I was recently asked why there is no answer key for written narrations. This is a good question! Written narrations are to be personal responses to the reading of living books. Charlotte Mason stressed that each student’s written narration should be unique, and no two written narrations from different students should be alike. There will never be answer keys for written narrations for these reasons. It would be similar to asking a student to write an essay on a given topic; there is no answer key as each essay should be each student’s own creation. A written narration has even more creative leeway than an essay. However, that doesn’t mean students have no assistance or guidelines for writing their narrations!

A Specific Example of How the World History Guide Assists Students in Writing Narrations

Heart of Dakota‘s high school guides give specific guidelines to help students with writing their written narrations. When students read carefully and do each part of the plans, Carrie’s plans assist them in writing their narrations. For example, let’s look at Unit 10, Day 2’s plan for Heart of Dakota’s high school World History guide. This written narration is part of the Literature Study plans and is based on a reading from Pearl Maiden. 

How the “Introduce” Part of the Plans Assists Students in Writing Narrations

The “Introduce” part guides students to notice what guides the actions of Miriam, Benoni, and Caleb. It also asks students: “What differing higher power or motive is each person guided by?”

So, as students are reading, they know they need to pay attention to the higher power each person is guided by. This assists students as right away as they know it will be important to analyze characters’ actions and the motives guiding those actions. It also draws students to notice how, as Christians, our motives should come from our desire to serve the Lord.

## EXERCISE AIM
Resume the text on written narrations in the World History guide, starting right after its last sentence.

## Stored records
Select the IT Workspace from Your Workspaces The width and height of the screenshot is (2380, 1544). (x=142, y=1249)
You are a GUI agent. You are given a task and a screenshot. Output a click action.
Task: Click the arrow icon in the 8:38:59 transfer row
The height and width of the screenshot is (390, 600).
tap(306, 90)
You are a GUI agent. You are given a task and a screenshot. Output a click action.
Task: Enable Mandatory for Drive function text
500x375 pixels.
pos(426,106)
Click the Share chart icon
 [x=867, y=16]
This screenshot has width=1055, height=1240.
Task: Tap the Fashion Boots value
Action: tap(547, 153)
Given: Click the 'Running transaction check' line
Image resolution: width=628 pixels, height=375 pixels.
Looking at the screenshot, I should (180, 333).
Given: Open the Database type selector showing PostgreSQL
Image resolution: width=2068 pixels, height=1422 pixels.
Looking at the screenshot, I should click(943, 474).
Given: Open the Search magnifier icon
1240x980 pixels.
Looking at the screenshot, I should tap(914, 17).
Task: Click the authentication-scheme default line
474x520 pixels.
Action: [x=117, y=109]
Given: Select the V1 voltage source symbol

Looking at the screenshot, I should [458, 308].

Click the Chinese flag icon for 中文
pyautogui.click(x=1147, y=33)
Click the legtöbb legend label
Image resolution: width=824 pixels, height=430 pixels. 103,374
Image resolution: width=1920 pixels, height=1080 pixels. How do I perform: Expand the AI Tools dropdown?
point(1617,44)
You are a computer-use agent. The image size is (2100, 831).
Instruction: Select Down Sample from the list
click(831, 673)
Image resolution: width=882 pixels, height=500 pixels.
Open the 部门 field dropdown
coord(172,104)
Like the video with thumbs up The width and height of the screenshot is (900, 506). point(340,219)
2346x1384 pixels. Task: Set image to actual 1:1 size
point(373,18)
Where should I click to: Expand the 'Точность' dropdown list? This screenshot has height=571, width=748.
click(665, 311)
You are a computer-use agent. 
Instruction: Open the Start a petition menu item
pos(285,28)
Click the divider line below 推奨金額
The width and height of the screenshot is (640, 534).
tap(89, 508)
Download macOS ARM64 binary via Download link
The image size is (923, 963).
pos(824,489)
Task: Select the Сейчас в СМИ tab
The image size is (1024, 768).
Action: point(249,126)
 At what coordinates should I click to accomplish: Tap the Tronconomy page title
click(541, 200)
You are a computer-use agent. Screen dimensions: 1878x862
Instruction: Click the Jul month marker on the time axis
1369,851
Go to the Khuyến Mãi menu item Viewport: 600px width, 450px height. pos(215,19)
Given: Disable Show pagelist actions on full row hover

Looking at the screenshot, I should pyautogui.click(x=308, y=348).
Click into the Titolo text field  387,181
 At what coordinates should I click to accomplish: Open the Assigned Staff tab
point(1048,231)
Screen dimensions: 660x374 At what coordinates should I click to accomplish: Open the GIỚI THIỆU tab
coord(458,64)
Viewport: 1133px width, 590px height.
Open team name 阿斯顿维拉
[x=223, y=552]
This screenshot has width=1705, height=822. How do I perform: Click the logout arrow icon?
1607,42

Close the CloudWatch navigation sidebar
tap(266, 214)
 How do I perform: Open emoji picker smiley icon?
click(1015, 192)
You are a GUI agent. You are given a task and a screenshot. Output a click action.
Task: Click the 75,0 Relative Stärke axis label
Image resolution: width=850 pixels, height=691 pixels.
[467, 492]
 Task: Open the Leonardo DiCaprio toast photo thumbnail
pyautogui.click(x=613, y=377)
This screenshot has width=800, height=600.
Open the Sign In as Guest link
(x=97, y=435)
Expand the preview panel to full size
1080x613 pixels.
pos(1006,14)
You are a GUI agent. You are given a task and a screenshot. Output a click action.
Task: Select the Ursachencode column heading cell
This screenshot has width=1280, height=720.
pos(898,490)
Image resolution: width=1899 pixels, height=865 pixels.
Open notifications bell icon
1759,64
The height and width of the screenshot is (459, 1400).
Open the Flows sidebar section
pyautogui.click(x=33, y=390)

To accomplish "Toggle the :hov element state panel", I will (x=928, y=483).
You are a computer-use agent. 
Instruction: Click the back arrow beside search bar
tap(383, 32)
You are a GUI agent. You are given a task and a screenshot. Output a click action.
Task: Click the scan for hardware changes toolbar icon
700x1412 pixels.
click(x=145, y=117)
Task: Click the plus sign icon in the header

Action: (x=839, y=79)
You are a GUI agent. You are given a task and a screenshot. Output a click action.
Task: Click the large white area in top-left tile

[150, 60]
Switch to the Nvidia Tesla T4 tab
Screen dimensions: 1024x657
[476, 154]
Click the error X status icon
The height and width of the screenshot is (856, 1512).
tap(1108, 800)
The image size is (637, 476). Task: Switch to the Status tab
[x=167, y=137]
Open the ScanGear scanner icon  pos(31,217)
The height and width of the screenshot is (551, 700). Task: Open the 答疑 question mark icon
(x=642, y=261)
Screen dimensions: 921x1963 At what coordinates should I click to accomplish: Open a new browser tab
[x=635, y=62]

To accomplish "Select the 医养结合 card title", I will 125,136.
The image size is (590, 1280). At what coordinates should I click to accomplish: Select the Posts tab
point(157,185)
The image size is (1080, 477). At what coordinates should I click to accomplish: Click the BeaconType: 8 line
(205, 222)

## ANSWER TO THIS EXERCISE
How the “Read and Annotate” Part of the Plans Assists Students in Writing Narrations

The “Read and Annotate” part has students annotate as they read. This should help them be thinking about how they will construct their narration. This assists students as they can look back at their annotations when they write their narrations. A specific annotation is also assigned to be found and underlined in the book. Luke 21:5-6 should be looked up to connect to this annotation.  The question “Who made this prophecy in Luke?” should be answered (mentally or out loud to a parent if a student needs that assistance.) Each of these steps  in the Read and Annotate part of the plans assists students in writing their narrations.

How the “Reflect” Part of the Plans Assists Students in Writing Narrations

The “Reflect” section gives the topic, the exact page numbers to reference, and the expected length to write in the plans:

“Write a 3-paragraph narration about the meaning of Miriam’s vision of Mount Mariah on p. 207-208.”

So, by looking at the two pages the student can see exactly the section they are to write about in their narration. The student may reread it if needed. This assists students in writing their narration by narrowing down the section to write upon, by giving a focus for the narration, and by giving the expected length of the narration.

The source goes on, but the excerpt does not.